TRECHO FORNECIDO>

**********

Tudo isso, ressalte-se, sem que os 210 milhões de brasileiros sejam sequer parte no processo aberto contra o X e contra Musk. É imperativo, aqui, tomar consciência da aberração completa que está em curso. Não estamos, aqui, no terreno da (importante) discussão filosófica sobre a desobediência civil ou a moralidade de se cumprir ordens injustas, ou sobre o exemplo de Gandhi, Rosa Parks, Martin Luther King ou dos holandeses que esconderam a família de Anne Frank. A questão é de outra natureza: como esperar que milhões de pessoas obedeçam a uma determinação judicial da qual não foram notificadas, em um processo no qual não são partes? Mas é exatamente isso que Moraes espera. É a abolição total de regras mínimas de segurança processual, um retrocesso de séculos – é a esbórnia.

**********

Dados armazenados
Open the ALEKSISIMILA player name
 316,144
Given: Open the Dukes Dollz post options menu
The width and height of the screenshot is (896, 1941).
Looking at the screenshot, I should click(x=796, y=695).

**********

TAREFA ATRIBUÍDA 1> Reproduza do trecho a parte que começa em "Tudo isso, ressalte-se, sem" e vai até "é a esbórnia.".
TAREFA ATRIBUÍDA 2> Segundo o trecho, contra quem foi aberto o processo?
TAREFA ATRIBUÍDA 3>
Diga se cada afirmação concorda com o trecho, citando as palavras que decidem:
(a) Os brasileiros são parte no processo.
(b) Rosa Parks é mencionada.
(c) A questão tratada é a discussão filosófica sobre a desobediência civil.
Baseie-se somente no trecho.

RESULTADO 1>
Tudo isso, ressalte-se, sem que os 210 milhões de brasileiros sejam sequer parte no processo aberto contra o X e contra Musk. É imperativo, aqui, tomar consciência da aberração completa que está em curso. Não estamos, aqui, no terreno da (importante) discussão filosófica sobre a desobediência civil ou a moralidade de se cumprir ordens injustas, ou sobre o exemplo de Gandhi, Rosa Parks, Martin Luther King ou dos holandeses que esconderam a família de Anne Frank. A questão é de outra natureza: como esperar que milhões de pessoas obedeçam a uma determinação judicial da qual não foram notificadas, em um processo no qual não são partes? Mas é exatamente isso que Moraes espera. É a abolição total de regras mínimas de segurança processual, um retrocesso de séculos – é a esbórnia.

RESULTADO 2> Contra o X e contra Musk.

RESULTADO 3>
(a) Não: "sem que os 210 milhões de brasileiros sejam sequer parte no processo aberto contra o X e contra Musk".
(b) Sim: "o exemplo de Gandhi, Rosa Parks, Martin Luther King".
(c) Não: "Não estamos, aqui, no terreno da (importante) discussão filosófica sobre a desobediência civil".